# POI's for Aires for TomTom.



## emmbeedee (Oct 31, 2008)

I've been looking to download these to my new TomTom 1005. The only ones I can find on here are listed as
"French Aires 2005 v2", here:

http://www.motorhomefacts.com/modules.php?name=Downloads&d_op=viewdownload&cid=16#cat

Is this the latest list & how do I go about loading these into my TomTom?
I've only had a very simple TomTom previously & never needed to add POI's.

TIA,

Michael.


----------



## hogan (Oct 31, 2006)

why not download the latest from here
http://www.campingcar-infos.com/Francais/recherche.php
Click on the first one,it covers all of Europe.
Just unzip the file.
not sure how you input into the new tomtom sat nav but the old ones you just unzipped into the map folder.


----------



## Glandwr (Jun 12, 2006)

Hogan is right, its the only POI set you will need for aires. It covers the whole of europe and is split into day parking sites, night parking sites, aires with services aires without services, motorway services etc.

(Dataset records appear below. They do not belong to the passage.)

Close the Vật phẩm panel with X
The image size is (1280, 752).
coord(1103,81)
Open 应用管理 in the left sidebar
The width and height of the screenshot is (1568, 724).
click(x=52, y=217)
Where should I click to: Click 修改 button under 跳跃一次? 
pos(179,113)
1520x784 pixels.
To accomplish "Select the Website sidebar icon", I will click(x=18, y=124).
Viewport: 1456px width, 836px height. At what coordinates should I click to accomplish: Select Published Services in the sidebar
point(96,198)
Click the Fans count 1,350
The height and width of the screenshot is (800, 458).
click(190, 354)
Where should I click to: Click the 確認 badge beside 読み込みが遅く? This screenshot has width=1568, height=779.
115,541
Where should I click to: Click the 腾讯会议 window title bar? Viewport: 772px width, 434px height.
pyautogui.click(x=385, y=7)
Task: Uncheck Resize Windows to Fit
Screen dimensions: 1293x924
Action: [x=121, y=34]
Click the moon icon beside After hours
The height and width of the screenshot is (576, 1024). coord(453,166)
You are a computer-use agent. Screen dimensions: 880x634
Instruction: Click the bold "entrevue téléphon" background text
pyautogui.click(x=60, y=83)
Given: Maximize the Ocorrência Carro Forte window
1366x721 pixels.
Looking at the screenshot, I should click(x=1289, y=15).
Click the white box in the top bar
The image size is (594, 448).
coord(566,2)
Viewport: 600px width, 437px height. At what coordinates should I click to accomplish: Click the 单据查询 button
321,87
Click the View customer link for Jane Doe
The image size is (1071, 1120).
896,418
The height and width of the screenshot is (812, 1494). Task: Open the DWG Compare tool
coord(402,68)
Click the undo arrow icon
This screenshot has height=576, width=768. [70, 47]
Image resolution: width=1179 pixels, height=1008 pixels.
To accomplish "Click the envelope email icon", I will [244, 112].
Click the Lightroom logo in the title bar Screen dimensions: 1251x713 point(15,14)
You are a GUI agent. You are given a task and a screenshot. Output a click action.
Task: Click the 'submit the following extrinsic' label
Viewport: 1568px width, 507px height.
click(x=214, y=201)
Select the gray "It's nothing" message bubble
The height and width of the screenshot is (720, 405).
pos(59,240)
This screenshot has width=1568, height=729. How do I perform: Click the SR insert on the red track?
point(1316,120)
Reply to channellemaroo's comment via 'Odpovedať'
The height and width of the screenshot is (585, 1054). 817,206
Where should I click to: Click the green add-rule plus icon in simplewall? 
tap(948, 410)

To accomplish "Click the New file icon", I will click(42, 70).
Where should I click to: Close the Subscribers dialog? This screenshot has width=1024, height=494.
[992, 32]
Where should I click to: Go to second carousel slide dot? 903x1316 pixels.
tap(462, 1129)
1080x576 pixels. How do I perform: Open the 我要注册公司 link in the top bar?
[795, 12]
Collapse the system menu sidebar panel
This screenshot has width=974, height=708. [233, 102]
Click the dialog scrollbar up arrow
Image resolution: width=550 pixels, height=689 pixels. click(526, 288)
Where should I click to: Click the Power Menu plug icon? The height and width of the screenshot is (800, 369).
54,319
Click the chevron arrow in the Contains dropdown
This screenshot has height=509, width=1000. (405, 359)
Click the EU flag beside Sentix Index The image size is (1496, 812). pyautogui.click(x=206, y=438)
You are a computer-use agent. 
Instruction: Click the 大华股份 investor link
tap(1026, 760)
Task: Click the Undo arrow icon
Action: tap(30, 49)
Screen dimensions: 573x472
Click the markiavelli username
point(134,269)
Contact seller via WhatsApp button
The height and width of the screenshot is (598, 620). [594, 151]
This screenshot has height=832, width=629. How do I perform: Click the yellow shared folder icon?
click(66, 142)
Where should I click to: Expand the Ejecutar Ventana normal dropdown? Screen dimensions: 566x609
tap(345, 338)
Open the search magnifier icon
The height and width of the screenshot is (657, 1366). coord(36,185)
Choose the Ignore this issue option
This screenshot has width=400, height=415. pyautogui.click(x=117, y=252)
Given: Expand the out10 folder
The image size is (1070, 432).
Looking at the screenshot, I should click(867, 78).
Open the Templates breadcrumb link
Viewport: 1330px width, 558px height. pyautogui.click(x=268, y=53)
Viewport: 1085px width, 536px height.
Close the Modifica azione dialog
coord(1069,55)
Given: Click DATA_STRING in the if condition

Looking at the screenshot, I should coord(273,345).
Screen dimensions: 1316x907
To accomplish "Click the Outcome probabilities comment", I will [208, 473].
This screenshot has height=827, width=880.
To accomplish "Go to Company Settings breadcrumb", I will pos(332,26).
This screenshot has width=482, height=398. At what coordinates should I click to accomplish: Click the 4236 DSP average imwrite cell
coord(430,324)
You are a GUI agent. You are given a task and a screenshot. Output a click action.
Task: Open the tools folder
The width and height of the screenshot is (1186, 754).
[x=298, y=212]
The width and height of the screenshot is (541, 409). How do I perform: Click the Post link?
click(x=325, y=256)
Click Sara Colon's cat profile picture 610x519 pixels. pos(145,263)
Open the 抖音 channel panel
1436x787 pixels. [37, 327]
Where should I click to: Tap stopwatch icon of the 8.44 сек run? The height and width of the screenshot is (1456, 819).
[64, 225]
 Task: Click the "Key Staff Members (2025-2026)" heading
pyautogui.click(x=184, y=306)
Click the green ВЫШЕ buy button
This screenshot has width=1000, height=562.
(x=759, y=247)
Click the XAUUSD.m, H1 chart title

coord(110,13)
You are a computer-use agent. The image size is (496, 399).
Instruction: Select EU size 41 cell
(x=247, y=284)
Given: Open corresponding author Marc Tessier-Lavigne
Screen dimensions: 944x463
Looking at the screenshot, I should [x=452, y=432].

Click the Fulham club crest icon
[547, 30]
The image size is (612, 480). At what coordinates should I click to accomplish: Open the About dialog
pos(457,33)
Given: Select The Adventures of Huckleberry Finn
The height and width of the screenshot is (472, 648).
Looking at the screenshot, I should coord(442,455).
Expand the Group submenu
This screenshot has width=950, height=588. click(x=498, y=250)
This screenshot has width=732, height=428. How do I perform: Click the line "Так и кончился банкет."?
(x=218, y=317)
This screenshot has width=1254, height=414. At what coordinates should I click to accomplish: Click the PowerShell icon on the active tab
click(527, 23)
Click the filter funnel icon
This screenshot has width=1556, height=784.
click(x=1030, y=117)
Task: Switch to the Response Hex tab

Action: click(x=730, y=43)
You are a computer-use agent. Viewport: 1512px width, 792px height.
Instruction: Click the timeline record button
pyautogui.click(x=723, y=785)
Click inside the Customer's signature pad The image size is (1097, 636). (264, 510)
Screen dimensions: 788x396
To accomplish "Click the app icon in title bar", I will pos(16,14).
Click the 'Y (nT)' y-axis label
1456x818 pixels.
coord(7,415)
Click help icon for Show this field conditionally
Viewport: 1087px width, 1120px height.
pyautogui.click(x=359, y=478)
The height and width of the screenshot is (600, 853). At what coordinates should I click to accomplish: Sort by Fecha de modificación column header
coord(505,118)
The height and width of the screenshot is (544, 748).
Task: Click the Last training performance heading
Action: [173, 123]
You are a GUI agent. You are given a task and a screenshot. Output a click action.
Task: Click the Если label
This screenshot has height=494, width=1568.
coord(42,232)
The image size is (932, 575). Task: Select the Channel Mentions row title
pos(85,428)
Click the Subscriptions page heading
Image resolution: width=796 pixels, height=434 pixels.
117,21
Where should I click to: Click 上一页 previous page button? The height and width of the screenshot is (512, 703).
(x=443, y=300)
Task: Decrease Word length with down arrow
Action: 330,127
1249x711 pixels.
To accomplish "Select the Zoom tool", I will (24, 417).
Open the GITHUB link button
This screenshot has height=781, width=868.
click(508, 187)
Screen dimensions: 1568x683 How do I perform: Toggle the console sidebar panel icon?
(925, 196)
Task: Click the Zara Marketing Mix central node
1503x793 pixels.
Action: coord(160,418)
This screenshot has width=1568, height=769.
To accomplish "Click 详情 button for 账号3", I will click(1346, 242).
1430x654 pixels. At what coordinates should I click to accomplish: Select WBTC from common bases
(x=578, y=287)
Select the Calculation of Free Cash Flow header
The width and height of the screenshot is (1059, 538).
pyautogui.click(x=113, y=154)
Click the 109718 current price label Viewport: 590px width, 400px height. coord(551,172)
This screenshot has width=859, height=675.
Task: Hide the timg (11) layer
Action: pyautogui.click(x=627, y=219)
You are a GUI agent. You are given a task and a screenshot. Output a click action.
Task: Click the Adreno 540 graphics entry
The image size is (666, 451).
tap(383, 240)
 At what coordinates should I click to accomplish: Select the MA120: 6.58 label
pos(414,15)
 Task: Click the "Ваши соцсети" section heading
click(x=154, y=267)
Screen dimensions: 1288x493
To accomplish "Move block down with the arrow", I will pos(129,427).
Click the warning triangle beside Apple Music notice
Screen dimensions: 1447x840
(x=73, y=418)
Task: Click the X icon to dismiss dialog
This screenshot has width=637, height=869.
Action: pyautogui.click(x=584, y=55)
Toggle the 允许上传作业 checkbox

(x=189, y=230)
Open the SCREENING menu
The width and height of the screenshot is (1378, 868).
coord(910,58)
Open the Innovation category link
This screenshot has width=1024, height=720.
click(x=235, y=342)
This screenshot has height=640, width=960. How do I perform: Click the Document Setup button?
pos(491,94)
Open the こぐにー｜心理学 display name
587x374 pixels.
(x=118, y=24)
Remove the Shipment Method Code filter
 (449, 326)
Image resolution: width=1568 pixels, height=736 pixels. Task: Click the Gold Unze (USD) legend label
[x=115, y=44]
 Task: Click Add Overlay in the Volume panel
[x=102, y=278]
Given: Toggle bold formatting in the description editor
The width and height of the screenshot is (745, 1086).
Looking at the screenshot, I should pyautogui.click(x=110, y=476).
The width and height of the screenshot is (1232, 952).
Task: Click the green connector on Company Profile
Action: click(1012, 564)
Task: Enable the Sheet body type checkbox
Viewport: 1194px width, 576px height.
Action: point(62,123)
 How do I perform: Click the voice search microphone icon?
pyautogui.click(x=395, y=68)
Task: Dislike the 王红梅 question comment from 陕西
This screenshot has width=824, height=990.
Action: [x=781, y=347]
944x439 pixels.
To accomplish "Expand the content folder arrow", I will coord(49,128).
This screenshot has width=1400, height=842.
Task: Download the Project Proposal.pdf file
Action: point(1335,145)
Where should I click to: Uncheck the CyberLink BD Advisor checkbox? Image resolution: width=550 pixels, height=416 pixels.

It is a good idea when you have unzipped them to rename the ov2 and bmp files using plain English and prefix them with something that will have them stay as a group on your TT. I use CCI, so for example I have CCI aire with services, CCI aire no services etc.

Dick


----------



## 100127 (Jul 20, 2006)

To input poi's into the 1005 you will need to download Mytomtom. You will need a username and password, obviously to download updates. With the 1005 connected you will see a red globe in your task bar at the bottom of the screen. Click on it and then click on add community content. It will then give you a list, ie map colours, different cars etc Pois are the first one. You will see an add facility whereby you have to find the poi's you want. Best to put them on the desktop. It will take multiple poi's and as said previously rename them. There must be an Ov2 file and a BMP file and both *MUST* have the same name.
Eg aires.ov2 and aires.bmp. .

Hope that helps.

bob


----------